TASK REQUIREMENTS – When you reach the line with "This screenshot has height=800, width=1280." in the data below, begin printing lines exactly, and stop once the line with "Given: Open Preferences from the toolbar" has been printed.

Pixel coordinate grounding data –
■ ■ ■

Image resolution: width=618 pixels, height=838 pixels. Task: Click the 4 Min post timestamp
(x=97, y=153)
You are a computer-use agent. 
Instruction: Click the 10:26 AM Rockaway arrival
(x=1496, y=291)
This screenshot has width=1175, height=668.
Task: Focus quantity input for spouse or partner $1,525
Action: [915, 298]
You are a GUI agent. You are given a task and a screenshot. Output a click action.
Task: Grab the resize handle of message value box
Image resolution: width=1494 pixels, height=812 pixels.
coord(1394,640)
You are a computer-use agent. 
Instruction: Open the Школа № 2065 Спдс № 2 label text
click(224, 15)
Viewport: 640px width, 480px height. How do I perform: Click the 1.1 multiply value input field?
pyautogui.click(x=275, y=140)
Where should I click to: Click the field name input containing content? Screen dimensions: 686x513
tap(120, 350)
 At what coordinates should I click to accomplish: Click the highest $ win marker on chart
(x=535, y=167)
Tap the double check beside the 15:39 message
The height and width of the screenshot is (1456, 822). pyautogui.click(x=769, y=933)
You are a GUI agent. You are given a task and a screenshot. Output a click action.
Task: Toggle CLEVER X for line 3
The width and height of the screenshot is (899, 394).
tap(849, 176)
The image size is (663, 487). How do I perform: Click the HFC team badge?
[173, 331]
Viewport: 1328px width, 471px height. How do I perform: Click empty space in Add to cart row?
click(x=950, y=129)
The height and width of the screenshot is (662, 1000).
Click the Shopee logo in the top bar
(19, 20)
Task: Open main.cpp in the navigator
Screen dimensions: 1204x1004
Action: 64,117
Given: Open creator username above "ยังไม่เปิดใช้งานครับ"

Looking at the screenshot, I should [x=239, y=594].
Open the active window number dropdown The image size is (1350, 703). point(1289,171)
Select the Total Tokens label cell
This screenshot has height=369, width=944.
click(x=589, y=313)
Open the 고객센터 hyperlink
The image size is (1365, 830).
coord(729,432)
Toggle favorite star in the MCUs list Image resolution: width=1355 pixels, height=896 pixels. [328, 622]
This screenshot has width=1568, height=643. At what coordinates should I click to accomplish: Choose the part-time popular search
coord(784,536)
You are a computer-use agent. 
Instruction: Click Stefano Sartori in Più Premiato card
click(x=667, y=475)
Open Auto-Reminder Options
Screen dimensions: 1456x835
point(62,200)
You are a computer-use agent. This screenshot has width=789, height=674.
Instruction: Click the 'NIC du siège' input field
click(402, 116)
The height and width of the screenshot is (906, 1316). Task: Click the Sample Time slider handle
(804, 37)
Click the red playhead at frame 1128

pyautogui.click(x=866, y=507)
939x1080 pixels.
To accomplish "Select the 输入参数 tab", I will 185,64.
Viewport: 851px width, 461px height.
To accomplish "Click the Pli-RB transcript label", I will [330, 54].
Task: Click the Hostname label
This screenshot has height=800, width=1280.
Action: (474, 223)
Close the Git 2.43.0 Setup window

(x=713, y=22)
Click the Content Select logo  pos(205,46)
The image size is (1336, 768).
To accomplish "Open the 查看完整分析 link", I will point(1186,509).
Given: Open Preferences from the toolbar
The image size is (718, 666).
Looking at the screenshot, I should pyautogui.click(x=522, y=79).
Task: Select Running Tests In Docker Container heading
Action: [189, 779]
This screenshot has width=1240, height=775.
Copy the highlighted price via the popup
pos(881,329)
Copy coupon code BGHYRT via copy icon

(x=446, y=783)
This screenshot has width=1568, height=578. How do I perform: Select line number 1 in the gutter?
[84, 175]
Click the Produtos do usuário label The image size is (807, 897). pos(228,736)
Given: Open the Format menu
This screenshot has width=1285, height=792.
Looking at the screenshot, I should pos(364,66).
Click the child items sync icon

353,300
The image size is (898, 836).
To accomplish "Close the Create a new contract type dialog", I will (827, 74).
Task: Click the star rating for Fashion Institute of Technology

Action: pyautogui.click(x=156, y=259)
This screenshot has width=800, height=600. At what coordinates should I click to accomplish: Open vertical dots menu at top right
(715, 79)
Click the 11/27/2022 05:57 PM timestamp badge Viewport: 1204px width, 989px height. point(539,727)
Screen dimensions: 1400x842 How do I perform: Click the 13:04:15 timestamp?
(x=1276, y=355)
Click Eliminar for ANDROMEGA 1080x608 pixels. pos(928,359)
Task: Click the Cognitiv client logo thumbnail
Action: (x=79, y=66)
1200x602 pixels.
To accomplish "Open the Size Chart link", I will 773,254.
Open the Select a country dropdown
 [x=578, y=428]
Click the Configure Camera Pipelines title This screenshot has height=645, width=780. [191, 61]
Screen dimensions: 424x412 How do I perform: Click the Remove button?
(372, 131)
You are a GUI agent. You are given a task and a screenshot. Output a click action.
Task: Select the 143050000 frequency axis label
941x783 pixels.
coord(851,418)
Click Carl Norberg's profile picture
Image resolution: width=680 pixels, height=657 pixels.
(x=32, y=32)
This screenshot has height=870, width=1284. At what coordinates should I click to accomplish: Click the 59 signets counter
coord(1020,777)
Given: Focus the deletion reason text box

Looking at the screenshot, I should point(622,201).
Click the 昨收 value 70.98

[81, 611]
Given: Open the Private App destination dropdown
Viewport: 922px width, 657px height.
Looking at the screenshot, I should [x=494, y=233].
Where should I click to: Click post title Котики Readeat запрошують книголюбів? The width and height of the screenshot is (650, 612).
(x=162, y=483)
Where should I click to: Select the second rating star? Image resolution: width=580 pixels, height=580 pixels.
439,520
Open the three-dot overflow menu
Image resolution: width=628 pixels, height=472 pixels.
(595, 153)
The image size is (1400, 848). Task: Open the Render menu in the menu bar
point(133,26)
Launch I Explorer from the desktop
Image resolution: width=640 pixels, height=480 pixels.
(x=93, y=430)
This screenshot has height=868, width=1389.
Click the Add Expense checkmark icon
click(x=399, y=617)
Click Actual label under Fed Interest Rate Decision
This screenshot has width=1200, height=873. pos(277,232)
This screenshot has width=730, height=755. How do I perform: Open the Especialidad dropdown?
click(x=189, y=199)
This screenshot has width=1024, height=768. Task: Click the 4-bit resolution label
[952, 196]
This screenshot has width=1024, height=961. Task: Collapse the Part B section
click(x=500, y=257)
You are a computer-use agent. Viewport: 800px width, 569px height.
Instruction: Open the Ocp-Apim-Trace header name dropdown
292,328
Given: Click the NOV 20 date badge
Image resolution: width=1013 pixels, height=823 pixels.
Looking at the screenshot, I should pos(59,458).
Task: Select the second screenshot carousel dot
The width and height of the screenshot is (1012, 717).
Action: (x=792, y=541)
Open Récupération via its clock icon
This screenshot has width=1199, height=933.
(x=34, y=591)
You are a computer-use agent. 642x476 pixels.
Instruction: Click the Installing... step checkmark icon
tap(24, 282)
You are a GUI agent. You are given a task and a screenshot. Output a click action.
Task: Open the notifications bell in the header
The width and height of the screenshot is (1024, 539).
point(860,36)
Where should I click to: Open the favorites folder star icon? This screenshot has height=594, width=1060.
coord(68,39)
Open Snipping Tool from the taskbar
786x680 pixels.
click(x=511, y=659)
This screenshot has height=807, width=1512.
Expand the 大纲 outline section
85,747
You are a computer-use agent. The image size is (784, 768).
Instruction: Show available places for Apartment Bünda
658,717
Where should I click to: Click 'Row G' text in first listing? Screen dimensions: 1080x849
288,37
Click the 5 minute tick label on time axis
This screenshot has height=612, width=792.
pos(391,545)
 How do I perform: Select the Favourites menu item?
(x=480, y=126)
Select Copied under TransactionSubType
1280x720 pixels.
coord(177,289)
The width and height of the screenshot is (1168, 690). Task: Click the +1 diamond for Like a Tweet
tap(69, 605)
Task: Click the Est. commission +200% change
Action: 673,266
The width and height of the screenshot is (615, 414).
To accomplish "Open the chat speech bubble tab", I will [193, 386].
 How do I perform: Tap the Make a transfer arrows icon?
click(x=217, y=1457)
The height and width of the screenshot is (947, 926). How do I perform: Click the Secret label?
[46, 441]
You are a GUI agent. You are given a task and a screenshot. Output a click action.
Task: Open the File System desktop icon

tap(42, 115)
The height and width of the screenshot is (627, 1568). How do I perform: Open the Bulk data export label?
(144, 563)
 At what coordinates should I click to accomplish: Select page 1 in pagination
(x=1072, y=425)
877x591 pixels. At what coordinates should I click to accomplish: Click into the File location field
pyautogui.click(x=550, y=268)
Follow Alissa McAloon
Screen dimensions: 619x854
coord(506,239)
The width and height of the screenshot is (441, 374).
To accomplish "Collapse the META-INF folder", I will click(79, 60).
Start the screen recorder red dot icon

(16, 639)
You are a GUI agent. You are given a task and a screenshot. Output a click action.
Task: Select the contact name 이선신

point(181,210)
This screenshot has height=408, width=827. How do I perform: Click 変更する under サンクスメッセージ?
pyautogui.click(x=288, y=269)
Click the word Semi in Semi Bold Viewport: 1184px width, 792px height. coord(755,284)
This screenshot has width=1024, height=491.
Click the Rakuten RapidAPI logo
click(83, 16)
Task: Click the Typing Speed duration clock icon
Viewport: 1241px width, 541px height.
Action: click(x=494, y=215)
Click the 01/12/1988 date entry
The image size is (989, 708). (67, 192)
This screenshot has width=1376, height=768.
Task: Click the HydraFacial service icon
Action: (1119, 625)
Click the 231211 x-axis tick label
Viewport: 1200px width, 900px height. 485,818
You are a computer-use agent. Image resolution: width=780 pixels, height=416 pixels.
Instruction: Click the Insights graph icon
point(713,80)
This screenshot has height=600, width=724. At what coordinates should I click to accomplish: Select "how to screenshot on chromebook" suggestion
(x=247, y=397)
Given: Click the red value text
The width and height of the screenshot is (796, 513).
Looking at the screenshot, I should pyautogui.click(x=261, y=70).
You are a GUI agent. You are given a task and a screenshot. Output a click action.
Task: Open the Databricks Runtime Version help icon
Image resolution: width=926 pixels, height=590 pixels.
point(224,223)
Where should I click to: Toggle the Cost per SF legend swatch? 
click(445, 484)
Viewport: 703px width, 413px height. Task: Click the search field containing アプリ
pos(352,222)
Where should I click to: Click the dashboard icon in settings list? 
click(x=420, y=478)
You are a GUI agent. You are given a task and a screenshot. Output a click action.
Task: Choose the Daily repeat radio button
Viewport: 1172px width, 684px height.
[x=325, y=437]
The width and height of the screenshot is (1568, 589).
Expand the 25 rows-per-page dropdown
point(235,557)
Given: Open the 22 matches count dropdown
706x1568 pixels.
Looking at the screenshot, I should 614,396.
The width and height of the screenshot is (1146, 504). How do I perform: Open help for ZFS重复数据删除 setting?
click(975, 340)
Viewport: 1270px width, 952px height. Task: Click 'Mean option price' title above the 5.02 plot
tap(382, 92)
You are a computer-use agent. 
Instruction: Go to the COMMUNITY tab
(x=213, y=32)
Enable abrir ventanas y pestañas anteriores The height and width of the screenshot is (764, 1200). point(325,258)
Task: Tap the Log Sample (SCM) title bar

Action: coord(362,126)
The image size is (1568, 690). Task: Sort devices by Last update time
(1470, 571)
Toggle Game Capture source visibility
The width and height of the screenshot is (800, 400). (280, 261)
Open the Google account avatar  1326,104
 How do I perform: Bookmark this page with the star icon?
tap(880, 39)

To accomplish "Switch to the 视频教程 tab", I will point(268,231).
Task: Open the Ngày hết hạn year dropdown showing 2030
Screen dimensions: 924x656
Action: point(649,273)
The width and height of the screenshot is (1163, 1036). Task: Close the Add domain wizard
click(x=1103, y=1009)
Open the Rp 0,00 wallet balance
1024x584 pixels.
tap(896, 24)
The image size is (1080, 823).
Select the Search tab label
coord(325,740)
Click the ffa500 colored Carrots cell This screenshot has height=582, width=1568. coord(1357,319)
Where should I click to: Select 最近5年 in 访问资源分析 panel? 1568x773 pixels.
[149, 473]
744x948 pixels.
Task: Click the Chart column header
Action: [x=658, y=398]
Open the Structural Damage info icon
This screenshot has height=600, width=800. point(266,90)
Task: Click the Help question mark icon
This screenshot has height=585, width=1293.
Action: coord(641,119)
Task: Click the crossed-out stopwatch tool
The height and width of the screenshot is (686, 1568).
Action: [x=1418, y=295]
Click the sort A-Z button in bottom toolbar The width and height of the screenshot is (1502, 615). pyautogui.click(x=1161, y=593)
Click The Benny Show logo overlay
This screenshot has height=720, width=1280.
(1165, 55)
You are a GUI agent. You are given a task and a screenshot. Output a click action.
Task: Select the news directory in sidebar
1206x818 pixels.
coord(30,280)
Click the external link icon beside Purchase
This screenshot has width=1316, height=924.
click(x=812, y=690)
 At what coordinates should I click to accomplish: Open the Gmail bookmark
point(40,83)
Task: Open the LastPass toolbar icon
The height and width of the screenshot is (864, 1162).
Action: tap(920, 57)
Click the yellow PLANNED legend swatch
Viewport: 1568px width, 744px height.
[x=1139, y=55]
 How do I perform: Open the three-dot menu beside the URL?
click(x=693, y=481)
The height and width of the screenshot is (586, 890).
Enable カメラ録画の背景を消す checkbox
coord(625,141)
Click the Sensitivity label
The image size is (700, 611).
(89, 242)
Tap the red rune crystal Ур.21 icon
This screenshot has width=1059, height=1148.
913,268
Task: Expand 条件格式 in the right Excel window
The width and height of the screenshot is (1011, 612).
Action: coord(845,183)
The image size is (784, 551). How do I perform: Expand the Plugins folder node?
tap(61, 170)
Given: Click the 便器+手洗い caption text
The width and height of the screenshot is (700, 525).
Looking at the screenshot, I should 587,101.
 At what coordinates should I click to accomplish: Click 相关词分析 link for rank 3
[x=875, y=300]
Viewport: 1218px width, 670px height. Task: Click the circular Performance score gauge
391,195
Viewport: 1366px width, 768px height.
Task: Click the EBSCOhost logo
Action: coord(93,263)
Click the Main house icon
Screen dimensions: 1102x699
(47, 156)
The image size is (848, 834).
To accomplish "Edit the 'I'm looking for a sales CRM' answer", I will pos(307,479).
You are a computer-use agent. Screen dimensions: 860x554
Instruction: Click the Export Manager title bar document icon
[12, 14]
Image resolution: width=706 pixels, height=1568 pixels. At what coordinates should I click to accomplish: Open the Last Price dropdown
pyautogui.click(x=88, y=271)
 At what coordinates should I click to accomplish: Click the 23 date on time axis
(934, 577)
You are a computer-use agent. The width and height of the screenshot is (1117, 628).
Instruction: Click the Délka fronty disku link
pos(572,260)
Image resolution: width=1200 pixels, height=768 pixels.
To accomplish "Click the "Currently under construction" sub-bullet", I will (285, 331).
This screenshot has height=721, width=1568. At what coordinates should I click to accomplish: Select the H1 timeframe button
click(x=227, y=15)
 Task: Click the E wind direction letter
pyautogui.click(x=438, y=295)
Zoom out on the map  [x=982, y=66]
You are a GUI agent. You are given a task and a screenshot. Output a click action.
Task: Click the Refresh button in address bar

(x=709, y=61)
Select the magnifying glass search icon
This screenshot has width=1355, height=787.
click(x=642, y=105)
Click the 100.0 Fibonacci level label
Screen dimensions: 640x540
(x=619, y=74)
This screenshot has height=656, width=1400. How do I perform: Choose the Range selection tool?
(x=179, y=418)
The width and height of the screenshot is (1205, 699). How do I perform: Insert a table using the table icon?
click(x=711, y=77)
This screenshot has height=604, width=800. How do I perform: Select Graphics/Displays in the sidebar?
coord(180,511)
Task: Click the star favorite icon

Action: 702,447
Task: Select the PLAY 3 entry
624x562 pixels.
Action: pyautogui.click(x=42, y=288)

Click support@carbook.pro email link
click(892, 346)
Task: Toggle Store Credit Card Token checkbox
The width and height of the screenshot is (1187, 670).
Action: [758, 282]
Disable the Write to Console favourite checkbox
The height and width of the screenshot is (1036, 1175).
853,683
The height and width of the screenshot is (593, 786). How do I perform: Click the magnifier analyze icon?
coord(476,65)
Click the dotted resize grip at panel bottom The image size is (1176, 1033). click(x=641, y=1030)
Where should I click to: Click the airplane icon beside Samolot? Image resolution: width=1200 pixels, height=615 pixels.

■ ■ ■

EXERCISE OUTPUT –
This screenshot has height=800, width=1280.
Action: (474, 223)
Close the Git 2.43.0 Setup window

(x=713, y=22)
Click the Content Select logo  pos(205,46)
The image size is (1336, 768).
To accomplish "Open the 查看完整分析 link", I will point(1186,509).
Given: Open Preferences from the toolbar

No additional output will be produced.